On April 11, the recovery drop test of the first stage of the MIURA 5 rocket was carried out from El Arenosillo Experimentation Center (CEDEA), of INTA (Instituto Nacional de Técnica Aeroespacial). This operation, an essential part of the campaign to develop future launchers (FLPP) of the European Space Agency (ESA), serves the purpose of validating the recovery system of MIURA 5- PLD Space’s first private reusable orbital launcher. This successful drop places PLD Space in a good position for the further development of this reusable orbital launcher that will allow space access services for smallsats.

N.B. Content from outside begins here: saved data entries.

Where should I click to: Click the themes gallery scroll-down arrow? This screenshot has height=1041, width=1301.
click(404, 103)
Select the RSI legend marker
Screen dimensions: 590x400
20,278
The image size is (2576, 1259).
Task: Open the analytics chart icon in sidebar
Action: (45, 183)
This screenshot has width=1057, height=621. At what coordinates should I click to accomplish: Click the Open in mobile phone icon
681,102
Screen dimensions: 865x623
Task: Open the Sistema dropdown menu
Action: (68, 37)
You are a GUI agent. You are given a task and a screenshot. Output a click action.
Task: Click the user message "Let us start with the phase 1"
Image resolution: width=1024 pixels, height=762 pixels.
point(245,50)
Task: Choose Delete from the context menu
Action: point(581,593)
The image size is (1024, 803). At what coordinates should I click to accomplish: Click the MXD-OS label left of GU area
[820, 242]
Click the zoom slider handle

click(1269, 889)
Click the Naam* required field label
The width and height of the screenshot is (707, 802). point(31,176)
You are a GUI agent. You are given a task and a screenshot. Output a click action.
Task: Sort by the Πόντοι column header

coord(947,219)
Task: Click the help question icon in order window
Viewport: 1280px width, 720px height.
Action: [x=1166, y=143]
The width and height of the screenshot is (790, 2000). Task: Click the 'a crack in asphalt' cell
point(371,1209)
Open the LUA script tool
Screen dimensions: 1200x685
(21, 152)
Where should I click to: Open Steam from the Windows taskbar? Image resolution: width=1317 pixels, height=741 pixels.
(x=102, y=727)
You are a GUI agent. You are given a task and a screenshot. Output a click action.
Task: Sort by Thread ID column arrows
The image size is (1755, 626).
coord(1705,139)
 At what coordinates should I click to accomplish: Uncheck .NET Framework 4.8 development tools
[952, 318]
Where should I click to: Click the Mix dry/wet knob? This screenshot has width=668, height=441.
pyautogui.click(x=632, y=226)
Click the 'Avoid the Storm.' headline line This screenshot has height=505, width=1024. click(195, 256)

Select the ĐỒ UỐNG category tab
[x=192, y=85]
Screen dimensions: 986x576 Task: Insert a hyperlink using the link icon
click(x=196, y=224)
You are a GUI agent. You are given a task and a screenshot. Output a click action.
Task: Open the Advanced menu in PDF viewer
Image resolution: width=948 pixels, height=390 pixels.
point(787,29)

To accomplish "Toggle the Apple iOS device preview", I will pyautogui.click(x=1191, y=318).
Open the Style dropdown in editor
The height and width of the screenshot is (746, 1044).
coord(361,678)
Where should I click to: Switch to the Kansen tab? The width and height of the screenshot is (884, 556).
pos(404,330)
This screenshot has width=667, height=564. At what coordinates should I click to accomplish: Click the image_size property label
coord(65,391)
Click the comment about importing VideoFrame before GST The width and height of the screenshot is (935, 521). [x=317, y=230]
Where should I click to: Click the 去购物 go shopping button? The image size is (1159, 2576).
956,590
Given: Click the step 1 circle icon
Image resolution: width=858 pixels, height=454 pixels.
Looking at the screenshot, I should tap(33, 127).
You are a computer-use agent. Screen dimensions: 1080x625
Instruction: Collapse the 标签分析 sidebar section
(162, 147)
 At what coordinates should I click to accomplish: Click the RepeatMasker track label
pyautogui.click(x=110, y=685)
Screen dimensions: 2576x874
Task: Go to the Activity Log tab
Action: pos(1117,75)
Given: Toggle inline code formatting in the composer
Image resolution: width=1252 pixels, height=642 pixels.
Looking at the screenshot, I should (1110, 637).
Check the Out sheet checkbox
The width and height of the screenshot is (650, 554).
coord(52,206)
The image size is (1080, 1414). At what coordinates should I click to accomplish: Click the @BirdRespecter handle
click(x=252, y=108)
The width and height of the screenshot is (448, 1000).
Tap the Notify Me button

This test was carried out by the Transport Helicopter Battalion V (Bheltra V), of the Aeromobile Forces of the Army. They released the demonstrator from a height of 5 km. using a Chinook CH-47 helicopter. In the first attempt, an electric problem caused the cancellation of the mission and, after repairing it, the test was started once again. The demonstrator, 15 meters long and 1.4 meters in diameter, fell within a controlled area of the Atlantic, located 6 km. from the coast of Huelva, part of a segregated space controlled by INTA.
In carefully timed sequence controlled by the electronic systems on-board, a series of three parachutes were ejected to decelerate the demonstrator, until its splashdown in the Atlantic Ocean at a speed of about 10 meters per second.
The parachute system was designed and developed by Airborne Systems North America, the company that developed the parachutes for the NASA Apollo capsule, among others. This same parachute system, used aboard the drop test, will be used on MIURA 1 and MIURA 5 flights.
Once the demonstrator impacted the water, a team of divers recovered the demonstrator, dragging it back to a nearby tugboat. The demonstrator has been returned to the port of Mazagón after its successful recovery and will be transported back to the headquarters of PLD Space, in Elche, for further analysis.
The FLPP-LPSR project has been funded by the European Space Agency (ESA) with the support of the Center for Industrial Technological Development (CDTI).
The company reports that this project was complicated and required tremendous organization. This project’s success is due to the support that PLD Space has received from ESA, CDTI, INTA and the Army (Ejército de Tierra) as well as the coordination of companies and other organizations that have participated in the project, such as Tecnalia, Airborne Systems North America, Sensonor, Solycal, Nomasa, Itecam, Mecanizados especiales, Talleres Blasco, Sertrain, STS, Helibasket, the University of Alicante and Integral Risk Global.